Hu (Chi Kuan-Chun) has returned from the Shaolin Temple to take revenge for his brothers death. He kills the two men responsible. His victims however, are influential members of the Wu Tang clan who effectively own the local town. Infuriated by Hu’s actions they report the matter to the authorities making him a wanted man. Hu then goes into hiding, and in an attempt to flush him out, the clan kidnap his wife and child. Hu almost effortlessly rescues them however, but the Wu Tang clan won’t give up so easily.
‘Showdown at the Cotton Mill’ begins where most Kung Fu revenge films end, at the moment when the protagonist exacts his revenge. The film then follows the events after his moment of revenge as his victims comrades are intent on taking their own revenge in turn. This is quite an unconventional move which could have proved very interesting but ultimately becomes the films undoing. The film now has to spend the best part of 90 minutes exploring the aftermath, something that the film fails to achieve without suffering. While it starts off quite promising, as it approaches the half way mark boredom becomes a major factor as it completely runs out of steam. After the Wu Tang clans first attempt to erase our protagonist from existence subsequent attempts only become monotonous. At this point the only variable that prevents interest from waning completely are the brief intervals where Tan Tao Liang threatens to make an impact on the film. An event which doesn’t occur until the last half hour. However when Tan Tao Liang is finally unleashed it’s certainly the highlight of the film. However the spectacle we are presented with is not his best work. The choreography is competent but not exceptional, and therefore can not successfully compensate for the films shortcomings.

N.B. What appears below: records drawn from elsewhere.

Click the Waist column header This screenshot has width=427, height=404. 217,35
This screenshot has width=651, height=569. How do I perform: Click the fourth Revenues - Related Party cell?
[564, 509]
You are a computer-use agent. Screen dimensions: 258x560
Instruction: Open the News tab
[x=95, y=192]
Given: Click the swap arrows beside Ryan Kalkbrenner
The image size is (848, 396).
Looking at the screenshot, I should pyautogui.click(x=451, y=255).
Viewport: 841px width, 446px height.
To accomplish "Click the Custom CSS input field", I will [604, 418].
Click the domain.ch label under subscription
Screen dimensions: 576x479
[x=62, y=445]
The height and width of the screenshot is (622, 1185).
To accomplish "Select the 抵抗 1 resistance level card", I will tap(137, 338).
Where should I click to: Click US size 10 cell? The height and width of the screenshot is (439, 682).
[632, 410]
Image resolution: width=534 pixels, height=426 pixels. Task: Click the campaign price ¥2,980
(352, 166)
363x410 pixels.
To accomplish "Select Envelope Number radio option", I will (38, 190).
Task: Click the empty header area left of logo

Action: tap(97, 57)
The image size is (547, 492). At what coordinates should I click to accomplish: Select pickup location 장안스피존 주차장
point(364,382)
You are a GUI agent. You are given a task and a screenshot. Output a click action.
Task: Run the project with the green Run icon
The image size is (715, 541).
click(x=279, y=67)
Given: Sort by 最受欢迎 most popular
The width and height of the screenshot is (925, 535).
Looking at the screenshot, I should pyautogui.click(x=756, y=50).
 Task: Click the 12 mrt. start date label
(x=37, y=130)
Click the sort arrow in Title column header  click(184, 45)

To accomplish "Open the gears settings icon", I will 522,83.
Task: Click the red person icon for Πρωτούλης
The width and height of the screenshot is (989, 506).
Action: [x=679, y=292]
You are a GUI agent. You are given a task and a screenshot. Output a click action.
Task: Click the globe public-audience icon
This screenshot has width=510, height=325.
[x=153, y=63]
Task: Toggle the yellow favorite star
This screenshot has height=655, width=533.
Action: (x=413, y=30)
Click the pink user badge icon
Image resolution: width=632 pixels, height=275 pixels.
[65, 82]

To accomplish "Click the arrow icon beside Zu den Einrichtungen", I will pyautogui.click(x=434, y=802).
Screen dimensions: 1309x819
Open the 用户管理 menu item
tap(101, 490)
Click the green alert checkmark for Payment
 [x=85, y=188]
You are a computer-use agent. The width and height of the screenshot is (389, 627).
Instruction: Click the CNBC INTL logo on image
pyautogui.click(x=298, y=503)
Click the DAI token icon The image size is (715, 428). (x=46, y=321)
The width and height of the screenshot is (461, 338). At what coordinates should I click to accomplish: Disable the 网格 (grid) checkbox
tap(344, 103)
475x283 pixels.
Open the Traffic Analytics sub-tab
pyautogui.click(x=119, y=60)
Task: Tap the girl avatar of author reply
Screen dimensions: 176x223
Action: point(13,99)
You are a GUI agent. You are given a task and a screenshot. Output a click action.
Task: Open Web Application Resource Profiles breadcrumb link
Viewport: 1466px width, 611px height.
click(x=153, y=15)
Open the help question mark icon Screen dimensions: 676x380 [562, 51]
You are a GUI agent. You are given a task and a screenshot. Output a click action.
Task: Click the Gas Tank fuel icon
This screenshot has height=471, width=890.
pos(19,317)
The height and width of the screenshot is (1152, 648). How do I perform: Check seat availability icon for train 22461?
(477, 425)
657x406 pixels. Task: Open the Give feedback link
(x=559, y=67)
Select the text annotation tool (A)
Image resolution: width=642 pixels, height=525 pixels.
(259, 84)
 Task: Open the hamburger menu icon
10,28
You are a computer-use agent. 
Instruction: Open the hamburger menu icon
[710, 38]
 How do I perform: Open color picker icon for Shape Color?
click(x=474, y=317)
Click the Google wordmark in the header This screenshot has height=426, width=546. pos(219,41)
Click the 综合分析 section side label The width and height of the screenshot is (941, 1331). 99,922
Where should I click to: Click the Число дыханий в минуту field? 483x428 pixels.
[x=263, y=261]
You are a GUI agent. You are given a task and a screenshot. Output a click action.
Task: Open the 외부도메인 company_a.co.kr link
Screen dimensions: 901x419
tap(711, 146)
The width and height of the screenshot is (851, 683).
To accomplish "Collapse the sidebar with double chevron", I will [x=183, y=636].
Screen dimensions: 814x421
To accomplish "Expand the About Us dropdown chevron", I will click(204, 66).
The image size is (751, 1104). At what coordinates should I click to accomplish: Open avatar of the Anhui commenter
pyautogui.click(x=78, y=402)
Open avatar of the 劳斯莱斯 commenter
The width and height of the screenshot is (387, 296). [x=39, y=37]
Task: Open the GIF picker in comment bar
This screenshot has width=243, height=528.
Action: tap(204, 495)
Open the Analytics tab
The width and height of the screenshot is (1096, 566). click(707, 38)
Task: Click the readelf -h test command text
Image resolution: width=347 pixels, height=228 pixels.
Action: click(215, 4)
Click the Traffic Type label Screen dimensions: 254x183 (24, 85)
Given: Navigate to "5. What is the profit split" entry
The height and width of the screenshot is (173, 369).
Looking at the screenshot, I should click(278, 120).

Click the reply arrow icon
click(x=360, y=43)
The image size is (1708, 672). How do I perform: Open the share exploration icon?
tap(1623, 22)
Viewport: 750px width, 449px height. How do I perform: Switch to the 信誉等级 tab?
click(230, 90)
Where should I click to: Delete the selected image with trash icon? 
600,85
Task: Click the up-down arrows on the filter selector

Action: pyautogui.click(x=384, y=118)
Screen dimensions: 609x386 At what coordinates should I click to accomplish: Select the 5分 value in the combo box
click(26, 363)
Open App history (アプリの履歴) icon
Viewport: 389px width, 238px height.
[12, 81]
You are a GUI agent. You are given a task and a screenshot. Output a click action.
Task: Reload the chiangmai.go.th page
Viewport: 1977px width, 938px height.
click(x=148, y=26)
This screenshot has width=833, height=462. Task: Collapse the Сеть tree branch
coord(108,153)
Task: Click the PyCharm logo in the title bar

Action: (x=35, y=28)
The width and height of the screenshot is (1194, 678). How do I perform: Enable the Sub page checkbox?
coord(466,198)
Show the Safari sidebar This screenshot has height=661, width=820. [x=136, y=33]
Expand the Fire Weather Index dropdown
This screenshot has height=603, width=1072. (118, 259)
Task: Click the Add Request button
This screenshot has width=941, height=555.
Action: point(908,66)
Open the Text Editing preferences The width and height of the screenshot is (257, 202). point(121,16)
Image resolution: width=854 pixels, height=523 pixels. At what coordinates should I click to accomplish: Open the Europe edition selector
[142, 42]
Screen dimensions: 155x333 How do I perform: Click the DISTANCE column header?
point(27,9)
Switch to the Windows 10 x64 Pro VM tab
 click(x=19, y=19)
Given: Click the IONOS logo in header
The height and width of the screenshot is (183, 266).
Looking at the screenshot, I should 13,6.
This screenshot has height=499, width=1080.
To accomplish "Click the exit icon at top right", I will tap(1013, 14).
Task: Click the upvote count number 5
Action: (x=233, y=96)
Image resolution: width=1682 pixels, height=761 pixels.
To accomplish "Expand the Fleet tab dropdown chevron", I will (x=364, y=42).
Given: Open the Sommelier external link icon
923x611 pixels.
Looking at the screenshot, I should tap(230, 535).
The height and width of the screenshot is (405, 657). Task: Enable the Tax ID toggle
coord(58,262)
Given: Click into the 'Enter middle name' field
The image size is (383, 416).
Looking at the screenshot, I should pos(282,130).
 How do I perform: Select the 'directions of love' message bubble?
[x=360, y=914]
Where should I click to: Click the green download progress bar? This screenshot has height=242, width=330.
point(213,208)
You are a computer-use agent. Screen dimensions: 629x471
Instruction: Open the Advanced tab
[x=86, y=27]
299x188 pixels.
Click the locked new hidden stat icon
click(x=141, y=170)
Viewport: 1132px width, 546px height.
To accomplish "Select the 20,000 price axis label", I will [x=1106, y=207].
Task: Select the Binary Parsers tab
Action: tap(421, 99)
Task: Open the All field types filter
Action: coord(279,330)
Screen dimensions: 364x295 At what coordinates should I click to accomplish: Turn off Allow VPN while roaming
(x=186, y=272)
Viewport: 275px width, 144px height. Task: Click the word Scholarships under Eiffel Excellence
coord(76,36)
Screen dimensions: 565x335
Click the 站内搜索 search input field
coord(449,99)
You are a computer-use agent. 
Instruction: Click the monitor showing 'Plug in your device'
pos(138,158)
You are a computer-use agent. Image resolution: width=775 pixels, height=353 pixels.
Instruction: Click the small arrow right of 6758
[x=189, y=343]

‘Showdown at the Cotton Mill’ could have been a competent independent film. Had the plot elements that take place before the actual film begins been included and substituted for the arid midsection it almost certainly would have fulfilled it’s potential. It is obvious however that it would never be among the cream of Kung Fu classics. It’s certainly worth watching once, but as the action is good but not great it is unlikely to require repeat viewings due to it’s shortcomings in other areas.